The assessment of outcome after multiple injuries in a rehabilitation perspective is increasingly important in trauma research. The purpose of this study was to assess functioning and quality of life after severe injuries using a prospective cohort design.

Methods:

One hundred and five patients with a New Injury Severity Score >15, aged 18 to 67 years, and admitted to a Level I trauma center were included consecutively starting January 2002 through June 2003. Outcomes were assessed 6 weeks after discharge and 1 and 2 years after injury.
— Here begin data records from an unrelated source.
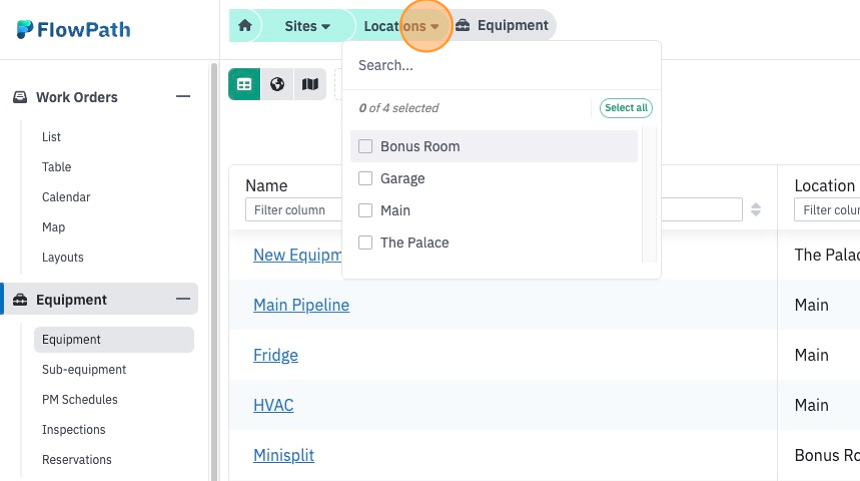Screen dimensions: 860x481
Task: Collapse the Work Orders section
Action: tap(183, 97)
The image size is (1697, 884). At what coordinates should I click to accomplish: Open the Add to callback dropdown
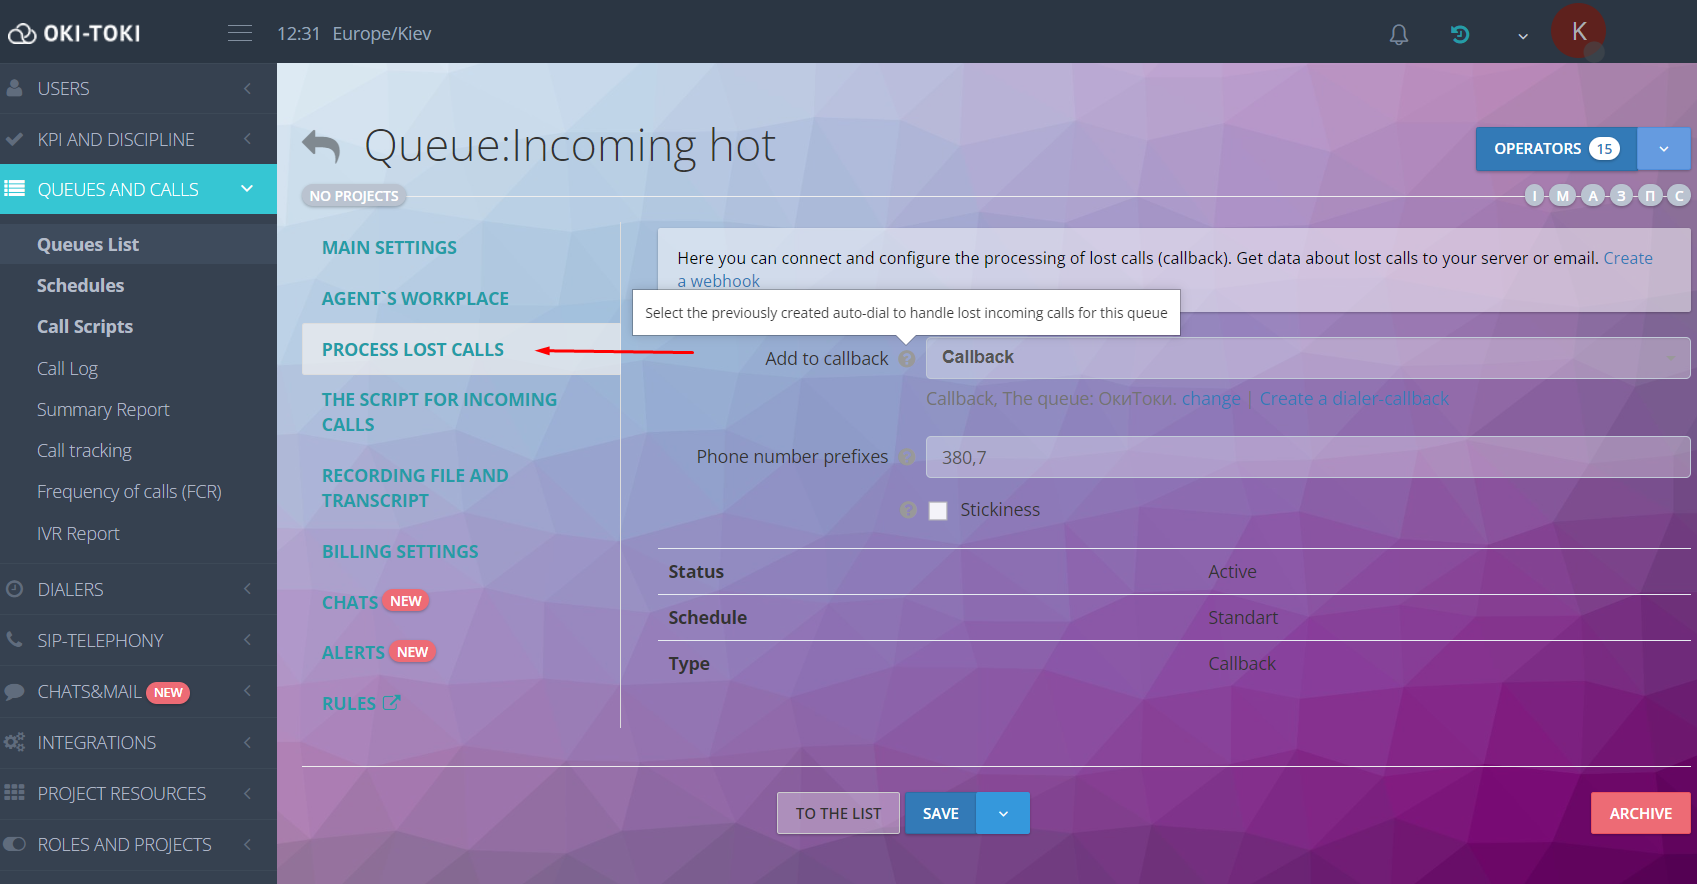coord(1307,358)
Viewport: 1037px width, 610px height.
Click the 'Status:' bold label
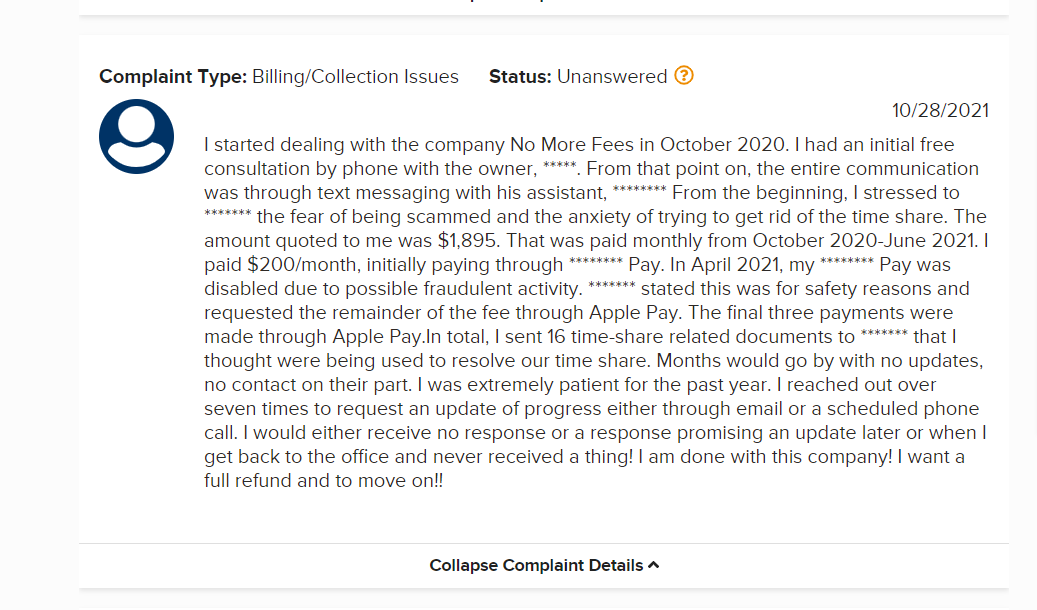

Self-reported functioning and quality of life was measured by Short Form (SF)-36, World Health Organization Disability Assessment Schedule II (WHODAS II) and a cognitive function scale (COG).

Results:

Mean age was 35.3 years (standard deviation [SD], 14.0), 83% were male. Mean New Injury Severity Score was 34.6 (SD, 12.6). Disease burden measured by SF-36 showed scores below the general population. Effect sizes showed that the largest difference was for physical functioning, social functioning, and physical and emotional role functioning. The WHODAS II disability score showed substantially worse functioning compared with general population data. Profession, injury severity, pain, and physical, cognitive, and social functioning made independent contributions to WHODAS II 2 years after injury and explained 69% of the variance of the model.

Conclusions:

Long-lasting functional problems after multiple injuries affect most life domains. Knowledge about the reduced physical, mental, cognitive, social, and role functioning should impact the rehabilitation services provided for severely injured patients, from primary care to community rehabilitation.